The NBA hiatus could prove to be beneficial for Markelle Fultz.
Fultz went from playing in 34 games over two injury-plagued seasons, to playing in 64 of a possible 65 games while taking on a starting role. Fultz wasn’t exactly hitting a “rookie” wall when the league stopped play on March 11. Over his last 12 games, which coincided with the Magic’s offensive outburst and 8-4 stretch, Fultz averaged 13.7 points and 7.0 assists while shooting 52 percent from the field in just under 30 minutes per game.
His numbers were improving, but his body was beginning to feel the toll of the full NBA grind.
“I feel really good right now,” Fultz told reporters on Sunday. “I actually feel better than I was after the All-Star break. After the All-Star break, my body was kind of tired, being so that was the first time I played that long. So right now, I actually feel really good. I think it’s just a matter of just getting those reps up in a game and I don’t think I’m far. I think I’m pretty close. I know it’s not going to be easy but I think it’s just a matter of a couple reps.”
Whether Fultz gets those reps on Monday in the Magic’s final scrimmage remains to be seen as he continues to ramp up after his delayed arrival to the NBA bubble due to personal matters.
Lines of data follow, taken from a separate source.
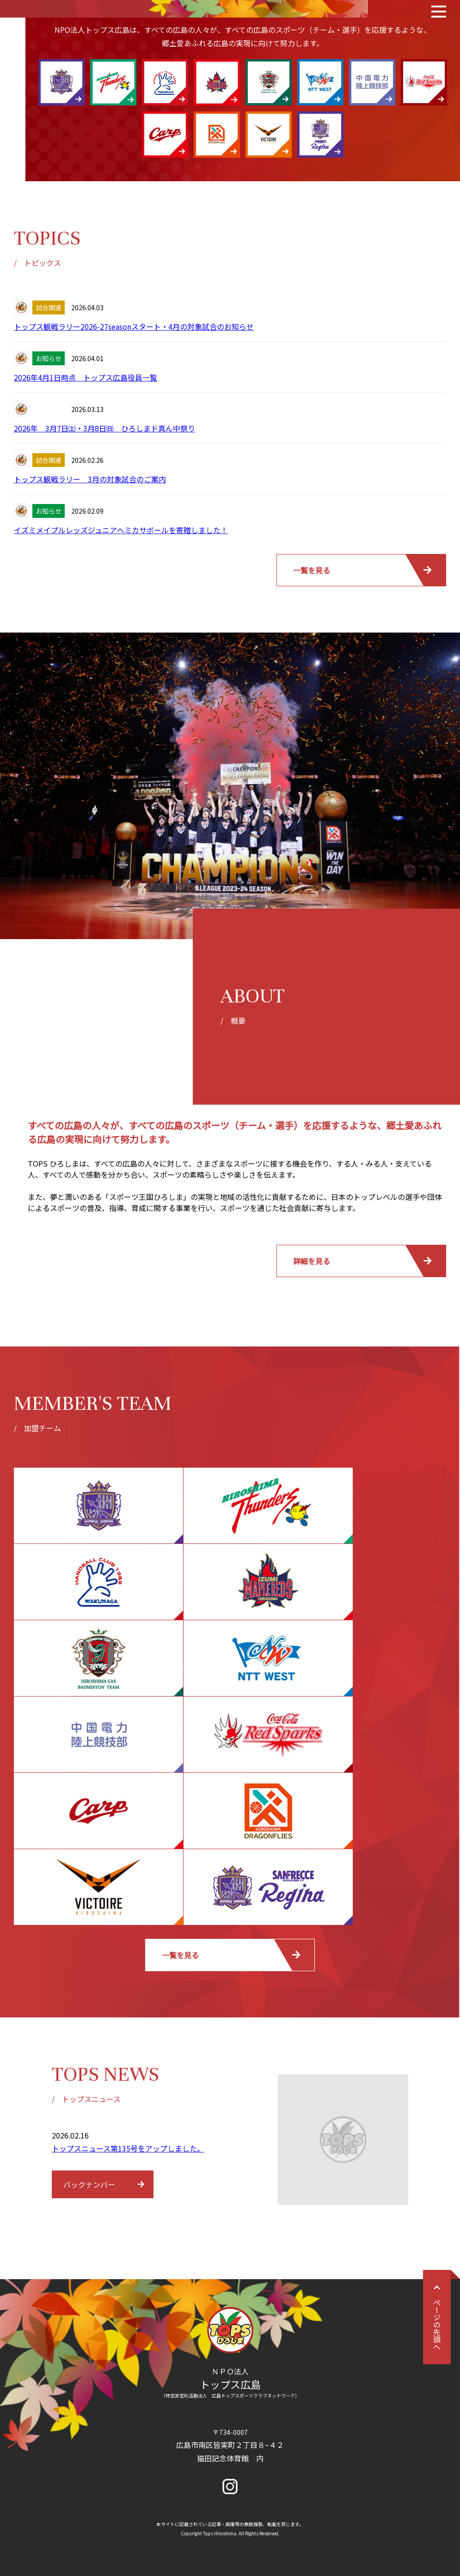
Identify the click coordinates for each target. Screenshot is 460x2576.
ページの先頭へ (436, 2317)
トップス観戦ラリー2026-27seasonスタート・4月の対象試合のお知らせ (134, 326)
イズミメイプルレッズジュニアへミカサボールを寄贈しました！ (121, 529)
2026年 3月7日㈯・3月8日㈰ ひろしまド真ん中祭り (104, 428)
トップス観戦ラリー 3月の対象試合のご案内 (90, 479)
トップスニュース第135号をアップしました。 (128, 2148)
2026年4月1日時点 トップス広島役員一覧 (85, 377)
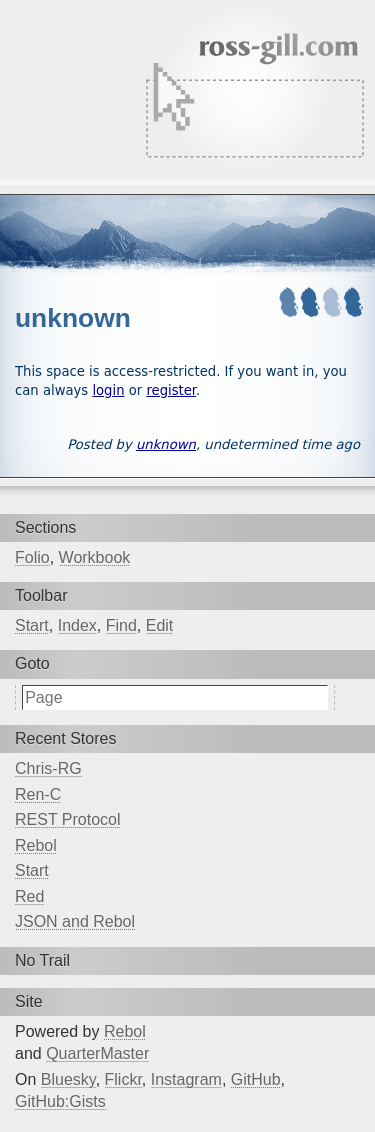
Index (77, 625)
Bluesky (68, 1079)
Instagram (186, 1079)
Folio (32, 557)
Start (32, 625)
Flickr (123, 1079)
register (171, 390)
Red (29, 896)
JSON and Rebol (75, 921)
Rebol (36, 845)
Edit (160, 625)
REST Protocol (68, 819)
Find (121, 625)
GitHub (256, 1079)
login (108, 390)
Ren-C (38, 794)
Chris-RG (48, 768)
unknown (166, 444)
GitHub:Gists (60, 1101)
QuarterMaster (97, 1053)
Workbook (95, 557)
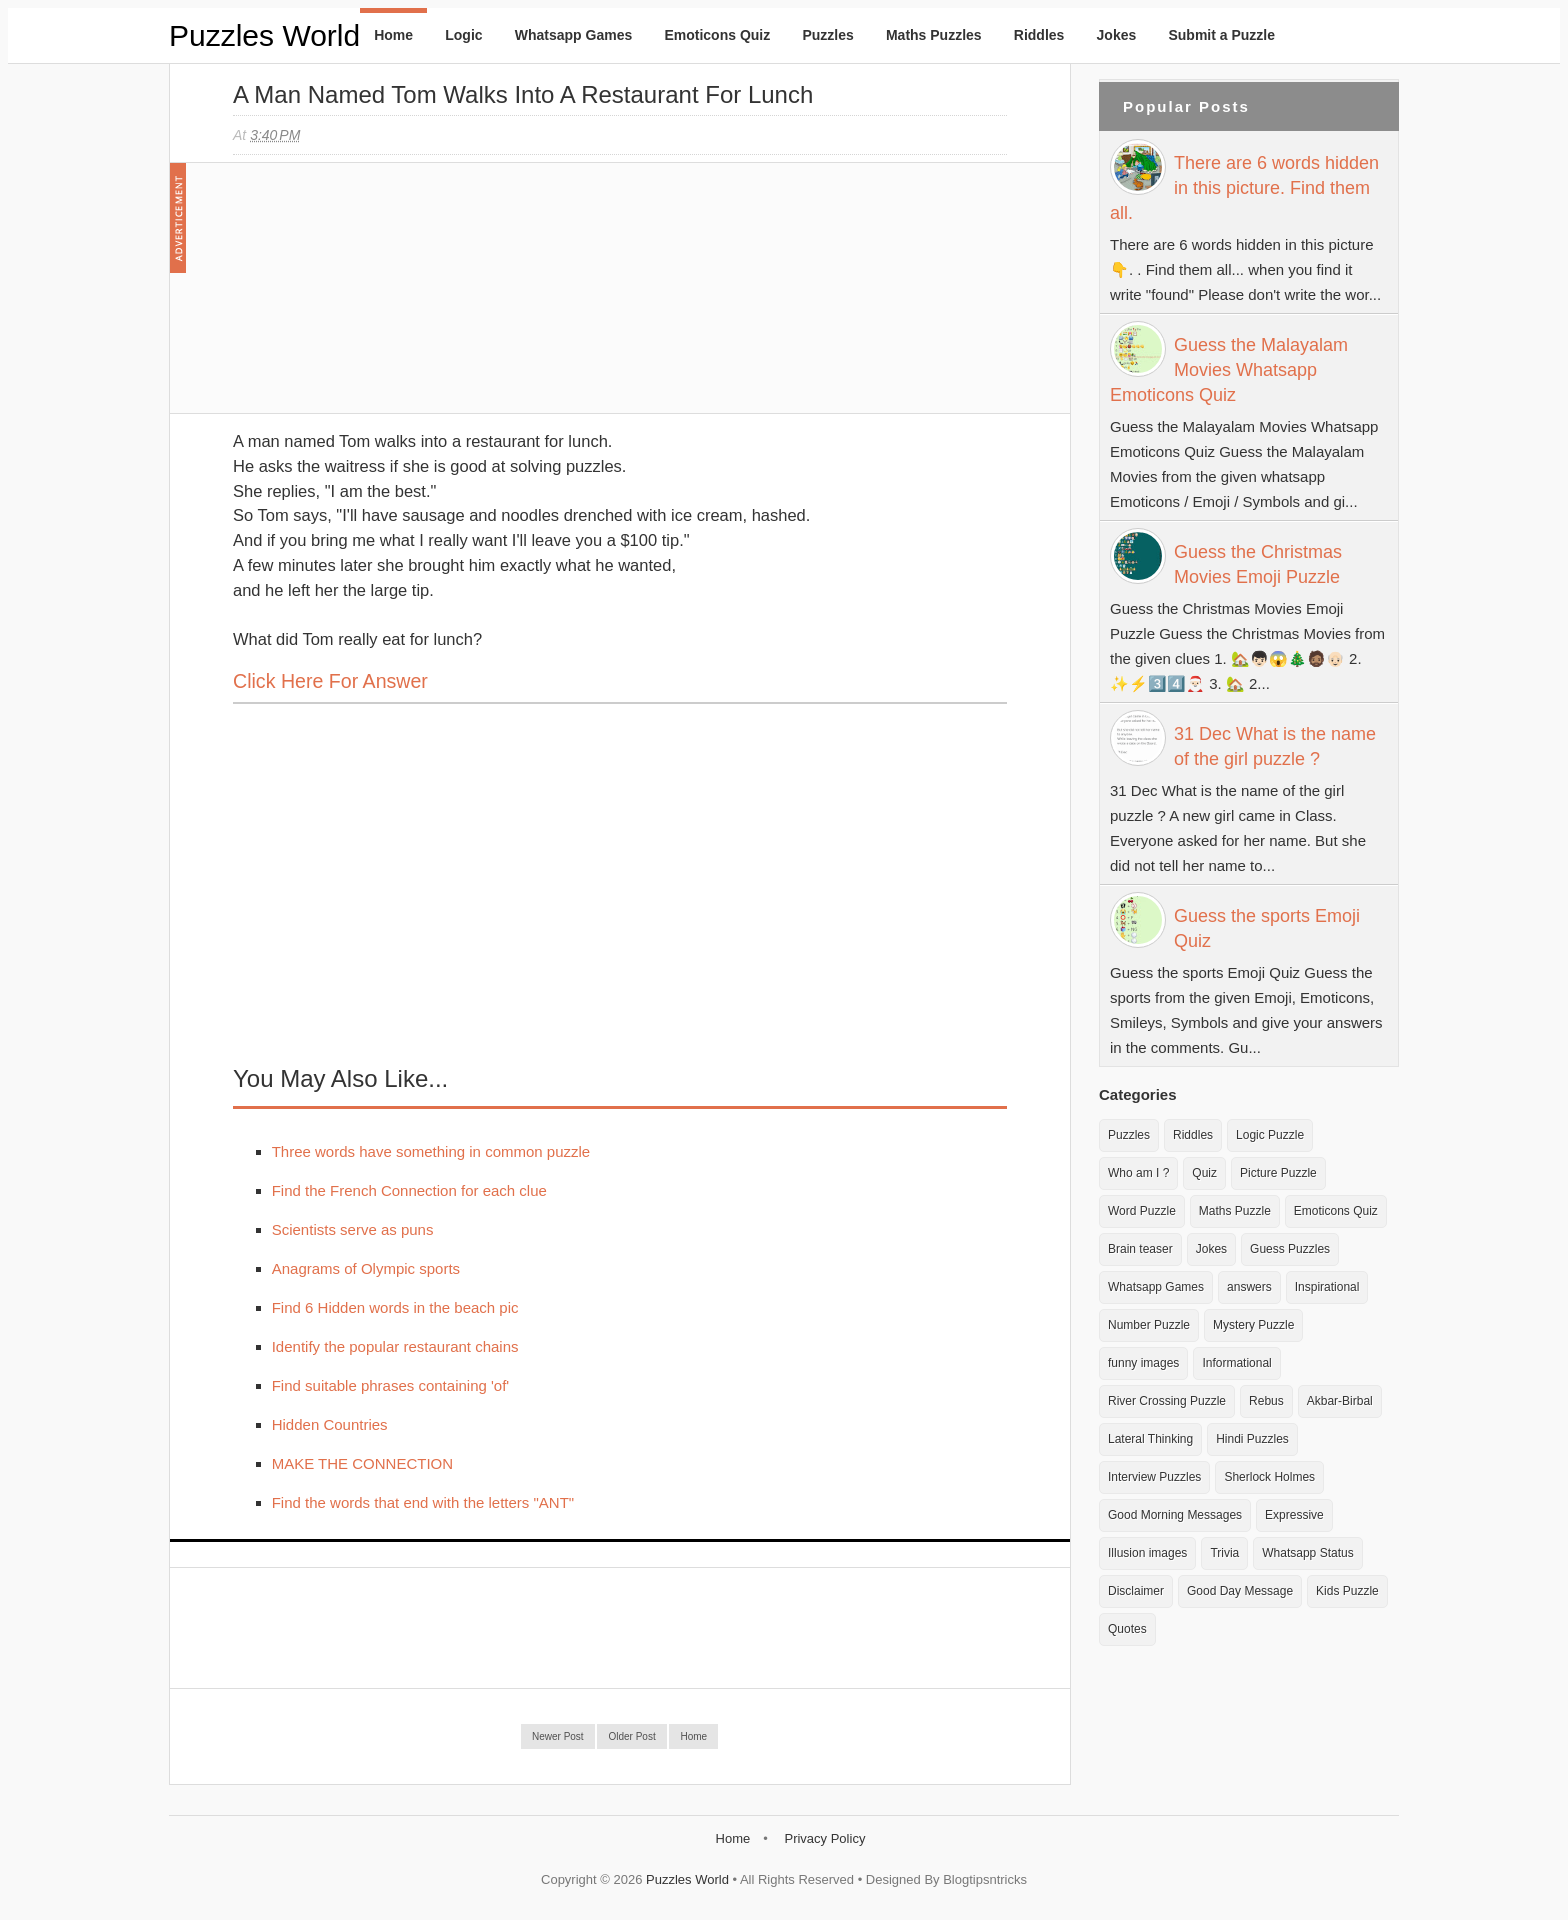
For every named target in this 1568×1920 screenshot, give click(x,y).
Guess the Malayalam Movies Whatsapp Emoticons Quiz (1229, 370)
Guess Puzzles (1290, 1249)
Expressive (1294, 1515)
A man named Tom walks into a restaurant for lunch (523, 94)
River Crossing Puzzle (1167, 1401)
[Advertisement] (383, 298)
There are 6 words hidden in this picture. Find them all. (1244, 188)
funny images (1143, 1363)
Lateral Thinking (1150, 1439)
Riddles (1039, 35)
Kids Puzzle (1347, 1591)
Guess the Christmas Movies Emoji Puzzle (1258, 564)
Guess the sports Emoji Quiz (1267, 928)
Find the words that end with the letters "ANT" (423, 1502)
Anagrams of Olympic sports (366, 1268)
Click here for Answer (330, 681)
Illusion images (1147, 1553)
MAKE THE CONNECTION (362, 1463)
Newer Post (558, 1736)
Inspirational (1327, 1287)
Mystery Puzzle (1253, 1325)
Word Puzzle (1142, 1211)
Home (393, 35)
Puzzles (827, 35)
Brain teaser (1140, 1249)
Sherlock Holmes (1269, 1477)
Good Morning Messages (1175, 1515)
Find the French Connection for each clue (409, 1190)
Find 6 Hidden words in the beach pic (395, 1307)
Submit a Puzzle (1221, 35)
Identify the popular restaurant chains (395, 1346)
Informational (1236, 1363)
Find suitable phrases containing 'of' (391, 1385)
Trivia (1224, 1553)
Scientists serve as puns (353, 1229)
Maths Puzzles (934, 35)
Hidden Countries (330, 1424)
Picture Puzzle (1278, 1173)
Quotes (1127, 1629)
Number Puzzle (1149, 1325)
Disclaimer (1136, 1591)
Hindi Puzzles (1252, 1439)
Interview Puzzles (1154, 1477)
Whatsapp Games (573, 35)
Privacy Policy (824, 1838)
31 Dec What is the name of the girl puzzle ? (1275, 746)
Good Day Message (1240, 1591)
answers (1249, 1287)
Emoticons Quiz (717, 35)
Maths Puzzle (1235, 1211)
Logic (463, 35)
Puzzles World (264, 35)
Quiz (1204, 1173)
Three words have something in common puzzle (431, 1151)
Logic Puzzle (1270, 1135)
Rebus (1266, 1401)
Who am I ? (1138, 1173)
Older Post (631, 1736)
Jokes (1117, 35)
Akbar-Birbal (1340, 1401)
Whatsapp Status (1307, 1553)
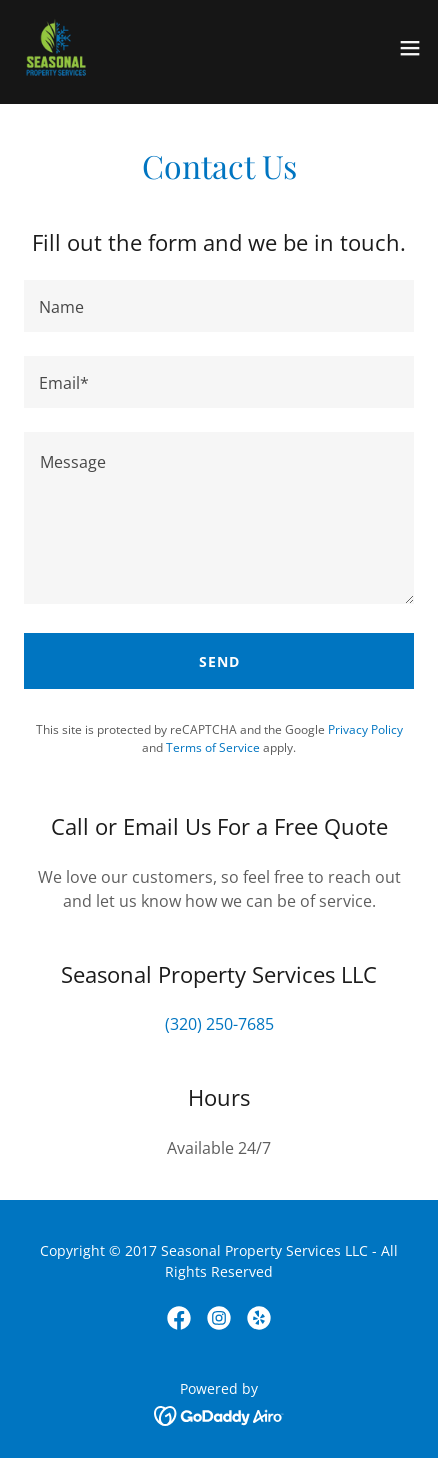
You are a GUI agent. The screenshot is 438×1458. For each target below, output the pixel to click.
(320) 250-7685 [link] (219, 1024)
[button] (410, 48)
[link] (56, 48)
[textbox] (219, 306)
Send (219, 661)
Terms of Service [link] (213, 747)
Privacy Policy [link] (365, 729)
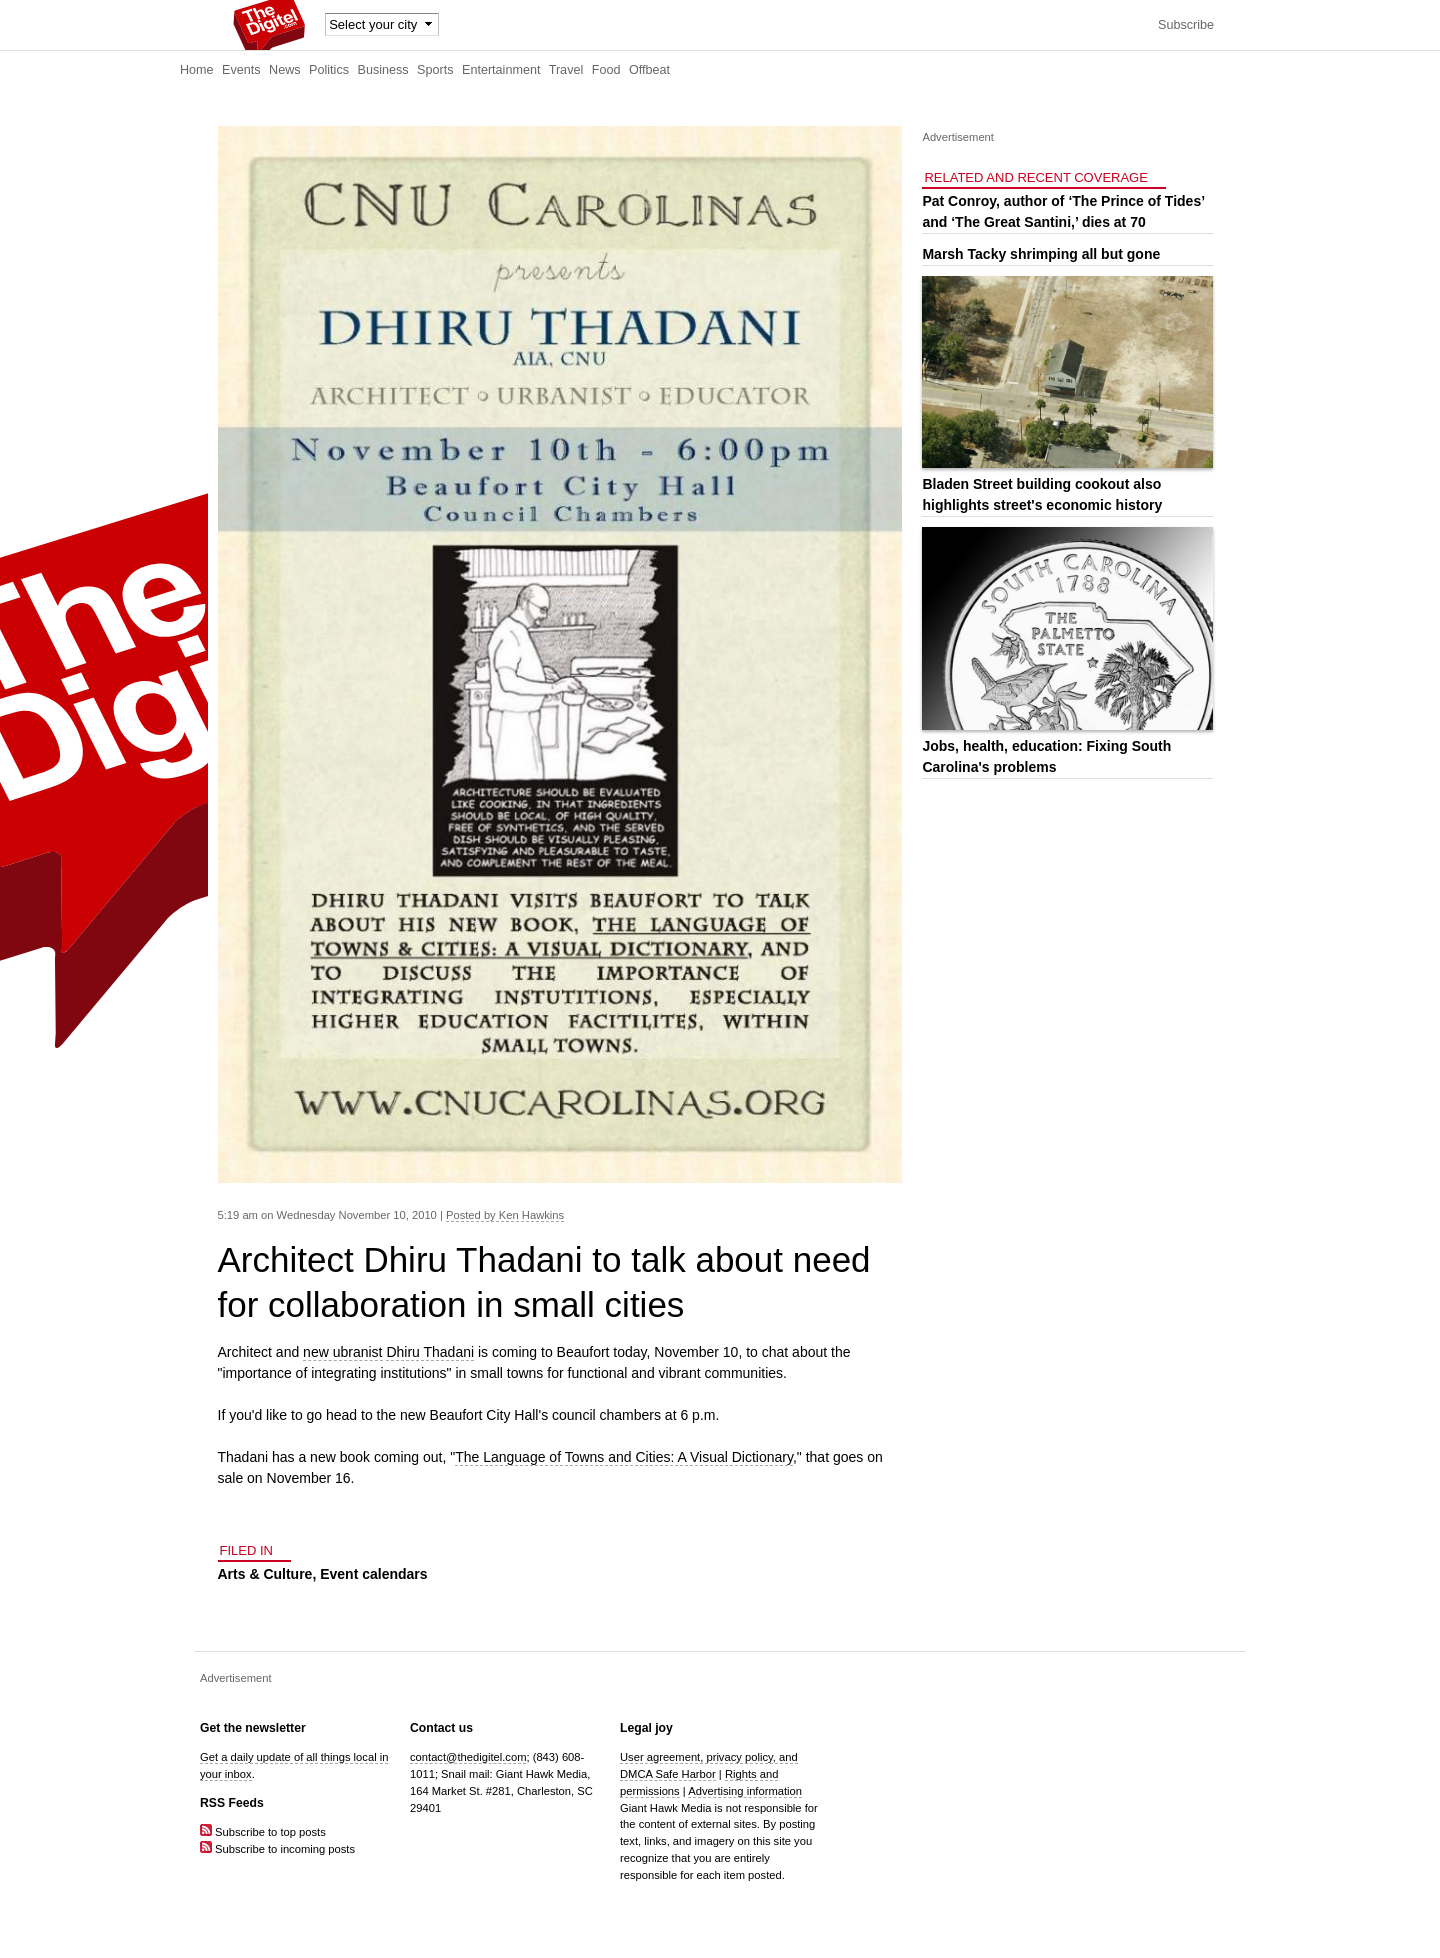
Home (197, 70)
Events (241, 70)
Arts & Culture (265, 1574)
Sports (435, 70)
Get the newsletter (253, 1728)
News (285, 70)
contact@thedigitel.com (468, 1757)
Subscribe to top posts (263, 1832)
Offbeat (649, 70)
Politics (329, 70)
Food (606, 70)
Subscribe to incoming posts (277, 1849)
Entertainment (501, 70)
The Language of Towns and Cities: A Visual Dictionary (624, 1457)
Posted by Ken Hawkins (505, 1215)
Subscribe (1186, 25)
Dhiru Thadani (430, 1352)
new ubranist (342, 1352)
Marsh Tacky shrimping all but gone (1041, 254)
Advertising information (745, 1791)
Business (383, 70)
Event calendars (373, 1574)
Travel (566, 70)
Steve Clifford told reporters on Sunday he’d be determining the status of Fultz (and Jonathan Isaac) later in the day with the Magic’s high performance director, David Tenney.
While unable to play in the scrimmages, Fultz said he’s been watching plenty of film, focusing on ways in which he can improve once back on the court
“Just being organized,” he said. “Just being a point guard, just taking control of the pace of the game, pushing the pace. And then defensively, just being in those spots. I see a couple things, guys are missing rotations. We’re just getting used to playing together again. So, just being aware of those things so when I’m out there I’m on top of it.”
Fultz said conditioning-wise he feels good, but he is still adapting to game speed. He said while ramping back up he has been focusing on his all-around game rather than looking to refine one particular aspect.
“I’ve been trying to lock in on everything so I can have a complete game to be ready,” he said.
Asked what aspect of Fultz’s game has most improved over the course of the season, Clifford highlighted Fultz’s mid-range efficiency.
“The thing that would stand out would be his mid-range shooting where I believe the last, whatever, 20 games I think he was eighth or ninth in the NBA in mid-range pull-up efficiency,” Clifford said.
Over Fultz’s last eight games in particular, he was shooting 66.7 percent on shots 16 to 24 feet from the basket (1.5 attempts per), and 52.4 percent on shots 8 to 16 feet from the basket (2.6 attempts per), according to NBA.com.
“As much as anything, I just think he got back into rhythm,” Clifford said. “He’s had injury issues [his first two seasons], he was able to stay healthy. The more he played the more confident he got. He’s in the paint. As much as anything health related, is just the opportunity to play.”
Fultz will soon have another opportunity to play — whether on Monday or in the Magic’s seeding games — as Part II of his comeback season begins.
“I still have a lot to prove,” Fultz said. “One is just staying in the playoffs and getting past the first round, but we gotta get there first. Take each game one at a time. Just keep establishing myself as a name in this league, as a point guard, a winning player, a great teammate and a great person.”